[Extracted data entries]
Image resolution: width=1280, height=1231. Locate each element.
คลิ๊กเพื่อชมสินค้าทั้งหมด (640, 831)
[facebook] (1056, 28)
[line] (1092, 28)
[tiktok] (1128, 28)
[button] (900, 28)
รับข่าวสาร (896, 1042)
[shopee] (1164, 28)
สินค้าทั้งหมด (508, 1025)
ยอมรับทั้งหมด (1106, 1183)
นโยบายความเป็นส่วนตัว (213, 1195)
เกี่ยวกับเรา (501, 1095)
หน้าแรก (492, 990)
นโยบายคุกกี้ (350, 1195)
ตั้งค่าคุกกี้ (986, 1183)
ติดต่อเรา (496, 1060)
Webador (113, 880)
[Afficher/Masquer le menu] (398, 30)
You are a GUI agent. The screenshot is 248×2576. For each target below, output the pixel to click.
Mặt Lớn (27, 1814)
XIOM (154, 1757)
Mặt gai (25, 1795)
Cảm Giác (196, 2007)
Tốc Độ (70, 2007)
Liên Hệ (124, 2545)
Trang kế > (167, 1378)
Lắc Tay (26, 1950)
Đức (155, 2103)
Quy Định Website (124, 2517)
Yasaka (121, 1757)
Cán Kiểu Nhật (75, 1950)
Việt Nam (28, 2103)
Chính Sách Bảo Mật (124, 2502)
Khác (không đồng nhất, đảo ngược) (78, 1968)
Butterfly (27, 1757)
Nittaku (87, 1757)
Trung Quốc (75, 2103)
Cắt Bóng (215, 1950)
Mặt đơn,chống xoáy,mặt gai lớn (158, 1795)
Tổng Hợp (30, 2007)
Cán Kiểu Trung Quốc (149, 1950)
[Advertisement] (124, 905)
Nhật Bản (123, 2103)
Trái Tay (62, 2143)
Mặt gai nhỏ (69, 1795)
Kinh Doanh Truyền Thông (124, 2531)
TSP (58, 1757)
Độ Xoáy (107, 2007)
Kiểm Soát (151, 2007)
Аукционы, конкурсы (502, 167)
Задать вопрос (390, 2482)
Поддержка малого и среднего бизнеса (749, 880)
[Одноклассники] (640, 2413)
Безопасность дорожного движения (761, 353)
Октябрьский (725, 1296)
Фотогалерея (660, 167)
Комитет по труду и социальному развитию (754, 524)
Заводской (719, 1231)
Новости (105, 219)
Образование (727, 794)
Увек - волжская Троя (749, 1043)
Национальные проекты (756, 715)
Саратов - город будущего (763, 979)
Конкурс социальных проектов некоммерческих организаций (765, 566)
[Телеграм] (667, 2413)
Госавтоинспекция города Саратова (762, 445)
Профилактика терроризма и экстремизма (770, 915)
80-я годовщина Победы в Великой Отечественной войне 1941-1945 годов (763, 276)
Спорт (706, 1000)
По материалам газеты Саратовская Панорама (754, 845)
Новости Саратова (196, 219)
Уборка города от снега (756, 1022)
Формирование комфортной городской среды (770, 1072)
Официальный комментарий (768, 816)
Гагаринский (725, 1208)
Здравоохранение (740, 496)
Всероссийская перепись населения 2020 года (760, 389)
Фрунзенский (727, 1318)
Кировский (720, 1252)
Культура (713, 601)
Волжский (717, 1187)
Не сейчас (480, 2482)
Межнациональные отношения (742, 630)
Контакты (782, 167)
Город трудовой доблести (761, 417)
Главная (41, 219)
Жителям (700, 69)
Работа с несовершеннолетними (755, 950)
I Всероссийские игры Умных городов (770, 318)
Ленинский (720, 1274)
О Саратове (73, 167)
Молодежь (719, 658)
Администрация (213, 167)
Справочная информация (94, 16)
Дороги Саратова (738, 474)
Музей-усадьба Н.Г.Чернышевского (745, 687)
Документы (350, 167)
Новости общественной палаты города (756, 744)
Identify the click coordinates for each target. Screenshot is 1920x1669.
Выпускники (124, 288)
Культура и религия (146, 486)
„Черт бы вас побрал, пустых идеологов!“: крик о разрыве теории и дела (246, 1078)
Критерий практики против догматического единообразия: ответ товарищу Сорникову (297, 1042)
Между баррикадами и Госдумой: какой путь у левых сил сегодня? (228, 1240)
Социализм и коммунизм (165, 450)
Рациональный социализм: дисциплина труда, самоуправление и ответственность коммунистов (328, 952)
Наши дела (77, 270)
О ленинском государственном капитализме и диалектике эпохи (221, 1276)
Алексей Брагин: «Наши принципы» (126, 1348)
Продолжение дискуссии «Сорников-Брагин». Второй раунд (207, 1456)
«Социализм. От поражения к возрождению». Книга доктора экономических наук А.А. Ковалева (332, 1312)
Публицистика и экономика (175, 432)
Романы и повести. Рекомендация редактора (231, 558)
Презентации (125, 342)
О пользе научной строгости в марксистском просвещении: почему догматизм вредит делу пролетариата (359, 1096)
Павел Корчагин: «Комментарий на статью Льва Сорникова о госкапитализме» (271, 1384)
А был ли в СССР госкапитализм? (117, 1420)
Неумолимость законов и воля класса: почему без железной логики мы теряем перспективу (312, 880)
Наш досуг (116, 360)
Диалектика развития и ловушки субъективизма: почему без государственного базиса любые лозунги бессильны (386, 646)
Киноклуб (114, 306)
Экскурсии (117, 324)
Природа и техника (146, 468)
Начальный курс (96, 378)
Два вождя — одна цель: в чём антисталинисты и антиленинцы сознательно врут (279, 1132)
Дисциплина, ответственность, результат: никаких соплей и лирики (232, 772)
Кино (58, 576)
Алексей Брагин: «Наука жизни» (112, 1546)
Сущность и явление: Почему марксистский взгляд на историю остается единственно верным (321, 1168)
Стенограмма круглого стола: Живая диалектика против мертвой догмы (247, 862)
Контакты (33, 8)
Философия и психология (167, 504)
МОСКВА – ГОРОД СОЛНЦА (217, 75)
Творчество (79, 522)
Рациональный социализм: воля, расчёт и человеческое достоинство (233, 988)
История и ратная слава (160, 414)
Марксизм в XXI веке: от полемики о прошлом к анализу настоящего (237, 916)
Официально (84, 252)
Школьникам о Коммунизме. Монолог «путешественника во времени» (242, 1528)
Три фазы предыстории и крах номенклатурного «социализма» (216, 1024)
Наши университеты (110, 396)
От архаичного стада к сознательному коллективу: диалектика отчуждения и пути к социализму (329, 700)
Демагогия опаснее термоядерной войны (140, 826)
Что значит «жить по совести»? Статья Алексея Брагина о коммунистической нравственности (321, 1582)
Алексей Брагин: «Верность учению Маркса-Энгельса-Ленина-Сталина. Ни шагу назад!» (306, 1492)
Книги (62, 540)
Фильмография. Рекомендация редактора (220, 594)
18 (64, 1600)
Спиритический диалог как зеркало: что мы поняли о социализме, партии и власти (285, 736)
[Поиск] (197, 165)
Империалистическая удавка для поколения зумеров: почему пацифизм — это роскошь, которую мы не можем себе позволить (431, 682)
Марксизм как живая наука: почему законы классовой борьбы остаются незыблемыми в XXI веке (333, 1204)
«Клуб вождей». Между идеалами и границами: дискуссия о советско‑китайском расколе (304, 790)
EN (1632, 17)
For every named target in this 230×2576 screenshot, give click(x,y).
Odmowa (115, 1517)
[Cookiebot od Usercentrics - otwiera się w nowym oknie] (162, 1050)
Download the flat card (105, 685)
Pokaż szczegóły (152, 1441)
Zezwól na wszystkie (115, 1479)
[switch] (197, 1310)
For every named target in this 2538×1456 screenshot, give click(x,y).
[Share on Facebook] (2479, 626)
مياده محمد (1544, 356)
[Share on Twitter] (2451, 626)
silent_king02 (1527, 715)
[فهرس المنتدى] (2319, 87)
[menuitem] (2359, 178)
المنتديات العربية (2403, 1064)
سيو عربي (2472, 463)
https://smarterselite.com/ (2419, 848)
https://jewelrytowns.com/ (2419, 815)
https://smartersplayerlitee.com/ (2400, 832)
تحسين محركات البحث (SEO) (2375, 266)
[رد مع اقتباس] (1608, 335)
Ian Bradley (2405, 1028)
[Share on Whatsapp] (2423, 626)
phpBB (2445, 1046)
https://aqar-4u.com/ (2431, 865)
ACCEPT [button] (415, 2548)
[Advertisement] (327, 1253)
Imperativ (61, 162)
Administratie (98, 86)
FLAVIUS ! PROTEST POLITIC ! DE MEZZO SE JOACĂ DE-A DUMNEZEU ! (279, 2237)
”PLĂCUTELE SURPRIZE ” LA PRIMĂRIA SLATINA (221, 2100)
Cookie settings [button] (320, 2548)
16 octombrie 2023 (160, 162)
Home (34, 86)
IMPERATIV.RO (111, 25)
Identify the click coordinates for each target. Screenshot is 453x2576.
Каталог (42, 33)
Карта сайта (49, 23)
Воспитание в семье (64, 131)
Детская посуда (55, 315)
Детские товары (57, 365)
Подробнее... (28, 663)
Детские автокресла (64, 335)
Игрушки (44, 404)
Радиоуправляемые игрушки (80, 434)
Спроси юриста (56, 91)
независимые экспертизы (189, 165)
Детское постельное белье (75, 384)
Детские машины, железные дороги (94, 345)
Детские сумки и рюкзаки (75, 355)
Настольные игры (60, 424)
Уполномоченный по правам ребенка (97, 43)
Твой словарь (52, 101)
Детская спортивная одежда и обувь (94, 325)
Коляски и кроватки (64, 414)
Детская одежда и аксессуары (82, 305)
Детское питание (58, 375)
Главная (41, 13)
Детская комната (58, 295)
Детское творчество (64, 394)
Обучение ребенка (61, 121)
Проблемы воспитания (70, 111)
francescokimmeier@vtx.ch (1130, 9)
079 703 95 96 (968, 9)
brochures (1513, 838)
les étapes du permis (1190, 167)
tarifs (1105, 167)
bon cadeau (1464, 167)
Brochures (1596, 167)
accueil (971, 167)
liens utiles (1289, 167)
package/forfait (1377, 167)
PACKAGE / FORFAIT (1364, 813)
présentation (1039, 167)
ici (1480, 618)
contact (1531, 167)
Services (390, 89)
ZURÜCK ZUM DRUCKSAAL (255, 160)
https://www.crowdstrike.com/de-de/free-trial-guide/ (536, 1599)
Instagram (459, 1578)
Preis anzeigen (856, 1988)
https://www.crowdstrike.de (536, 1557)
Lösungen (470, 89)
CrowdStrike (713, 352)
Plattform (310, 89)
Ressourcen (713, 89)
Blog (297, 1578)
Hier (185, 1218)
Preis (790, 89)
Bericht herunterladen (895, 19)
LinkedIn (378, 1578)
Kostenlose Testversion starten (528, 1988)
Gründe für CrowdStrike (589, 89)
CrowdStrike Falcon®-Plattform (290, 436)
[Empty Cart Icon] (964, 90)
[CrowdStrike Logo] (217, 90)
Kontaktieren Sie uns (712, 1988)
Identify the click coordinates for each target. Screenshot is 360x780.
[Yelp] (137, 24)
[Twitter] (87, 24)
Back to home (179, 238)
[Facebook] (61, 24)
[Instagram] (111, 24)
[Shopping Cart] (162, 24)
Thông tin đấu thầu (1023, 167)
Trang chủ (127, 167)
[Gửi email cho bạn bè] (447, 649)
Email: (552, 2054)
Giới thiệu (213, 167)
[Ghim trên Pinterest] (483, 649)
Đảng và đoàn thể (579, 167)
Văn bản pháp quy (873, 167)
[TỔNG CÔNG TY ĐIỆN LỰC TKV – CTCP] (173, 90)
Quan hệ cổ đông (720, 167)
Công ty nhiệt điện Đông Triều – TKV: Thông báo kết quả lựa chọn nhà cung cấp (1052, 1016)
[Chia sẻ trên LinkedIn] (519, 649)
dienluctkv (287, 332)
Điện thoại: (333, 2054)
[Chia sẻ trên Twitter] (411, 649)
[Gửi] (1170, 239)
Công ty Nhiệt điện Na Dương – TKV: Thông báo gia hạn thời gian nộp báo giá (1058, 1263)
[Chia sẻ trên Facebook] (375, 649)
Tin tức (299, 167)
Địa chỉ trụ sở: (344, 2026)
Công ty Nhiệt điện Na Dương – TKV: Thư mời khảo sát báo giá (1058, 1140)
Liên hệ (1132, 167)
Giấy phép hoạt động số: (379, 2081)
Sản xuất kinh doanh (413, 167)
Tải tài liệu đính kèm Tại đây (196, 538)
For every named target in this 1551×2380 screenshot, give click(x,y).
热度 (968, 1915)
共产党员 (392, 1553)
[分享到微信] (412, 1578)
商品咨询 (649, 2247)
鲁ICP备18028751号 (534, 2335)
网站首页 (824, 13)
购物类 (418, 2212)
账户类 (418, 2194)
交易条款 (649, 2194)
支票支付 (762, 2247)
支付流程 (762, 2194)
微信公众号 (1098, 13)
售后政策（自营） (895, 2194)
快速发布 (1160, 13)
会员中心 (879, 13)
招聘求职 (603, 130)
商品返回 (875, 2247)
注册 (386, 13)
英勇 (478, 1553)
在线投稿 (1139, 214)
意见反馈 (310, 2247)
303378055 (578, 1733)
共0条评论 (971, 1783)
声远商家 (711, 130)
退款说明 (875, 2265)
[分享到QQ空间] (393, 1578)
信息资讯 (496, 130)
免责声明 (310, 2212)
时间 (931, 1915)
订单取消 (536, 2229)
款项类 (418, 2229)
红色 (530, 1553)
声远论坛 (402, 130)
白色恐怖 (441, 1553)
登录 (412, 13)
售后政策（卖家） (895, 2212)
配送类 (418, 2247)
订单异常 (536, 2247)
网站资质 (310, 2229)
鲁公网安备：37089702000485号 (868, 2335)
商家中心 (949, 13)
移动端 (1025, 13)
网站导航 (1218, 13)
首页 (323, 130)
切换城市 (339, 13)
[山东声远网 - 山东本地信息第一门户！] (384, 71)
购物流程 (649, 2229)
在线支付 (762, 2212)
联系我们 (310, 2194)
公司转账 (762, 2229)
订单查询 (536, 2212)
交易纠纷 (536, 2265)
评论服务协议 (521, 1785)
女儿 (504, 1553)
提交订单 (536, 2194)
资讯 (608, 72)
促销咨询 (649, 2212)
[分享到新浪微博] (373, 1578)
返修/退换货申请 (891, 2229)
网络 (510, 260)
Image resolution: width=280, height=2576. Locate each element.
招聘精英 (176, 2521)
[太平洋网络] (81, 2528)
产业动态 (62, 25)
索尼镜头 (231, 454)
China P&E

### Exercise instructions
Here the output must be the lines above from the line with "Giới thiệu (213, 167)" to the line with "返修/退换货申请 (891, 2229)", both included, duplicated word for word and nothing else.

### Reply to the exercise
Giới thiệu (213, 167)
[Ghim trên Pinterest] (483, 649)
Đảng và đoàn thể (579, 167)
Văn bản pháp quy (873, 167)
[TỔNG CÔNG TY ĐIỆN LỰC TKV – CTCP] (173, 90)
Quan hệ cổ đông (720, 167)
Công ty nhiệt điện Đông Triều – TKV: Thông báo kết quả lựa chọn nhà cung cấp (1052, 1016)
[Chia sẻ trên LinkedIn] (519, 649)
dienluctkv (287, 332)
Điện thoại: (333, 2054)
[Chia sẻ trên Twitter] (411, 649)
[Gửi] (1170, 239)
Công ty Nhiệt điện Na Dương – TKV: Thông báo gia hạn thời gian nộp báo giá (1058, 1263)
[Chia sẻ trên Facebook] (375, 649)
Tin tức (299, 167)
Địa chỉ trụ sở: (344, 2026)
Công ty Nhiệt điện Na Dương – TKV: Thư mời khảo sát báo giá (1058, 1140)
Liên hệ (1132, 167)
Giấy phép hoạt động số: (379, 2081)
Sản xuất kinh doanh (413, 167)
Tải tài liệu đính kèm Tại đây (196, 538)
For every named target in this 1551×2380 screenshot, give click(x,y).
热度 (968, 1915)
共产党员 (392, 1553)
[分享到微信] (412, 1578)
商品咨询 (649, 2247)
鲁ICP备18028751号 (534, 2335)
网站首页 (824, 13)
购物类 (418, 2212)
账户类 (418, 2194)
交易条款 (649, 2194)
支票支付 (762, 2247)
支付流程 (762, 2194)
微信公众号 (1098, 13)
售后政策（自营） (895, 2194)
快速发布 (1160, 13)
会员中心 (879, 13)
招聘求职 (603, 130)
商品返回 (875, 2247)
注册 (386, 13)
英勇 (478, 1553)
在线投稿 (1139, 214)
意见反馈 (310, 2247)
303378055 (578, 1733)
共0条评论 (971, 1783)
声远商家 (711, 130)
退款说明 (875, 2265)
[分享到QQ空间] (393, 1578)
信息资讯 (496, 130)
免责声明 (310, 2212)
时间 (931, 1915)
订单取消 (536, 2229)
款项类 (418, 2229)
红色 (530, 1553)
声远论坛 (402, 130)
白色恐怖 (441, 1553)
登录 (412, 13)
售后政策（卖家） (895, 2212)
配送类 (418, 2247)
订单异常 (536, 2247)
网站资质 (310, 2229)
鲁公网安备：37089702000485号 (868, 2335)
商家中心 (949, 13)
移动端 (1025, 13)
网站导航 (1218, 13)
首页 (323, 130)
切换城市 (339, 13)
[山东声远网 - 山东本地信息第一门户！] (384, 71)
购物流程 (649, 2229)
在线支付 (762, 2212)
联系我们 (310, 2194)
公司转账 (762, 2229)
订单查询 (536, 2212)
交易纠纷 (536, 2265)
评论服务协议 (521, 1785)
女儿 (504, 1553)
提交订单 (536, 2194)
资讯 (608, 72)
促销咨询 (649, 2212)
[分享到新浪微博] (373, 1578)
返修/退换货申请 (891, 2229)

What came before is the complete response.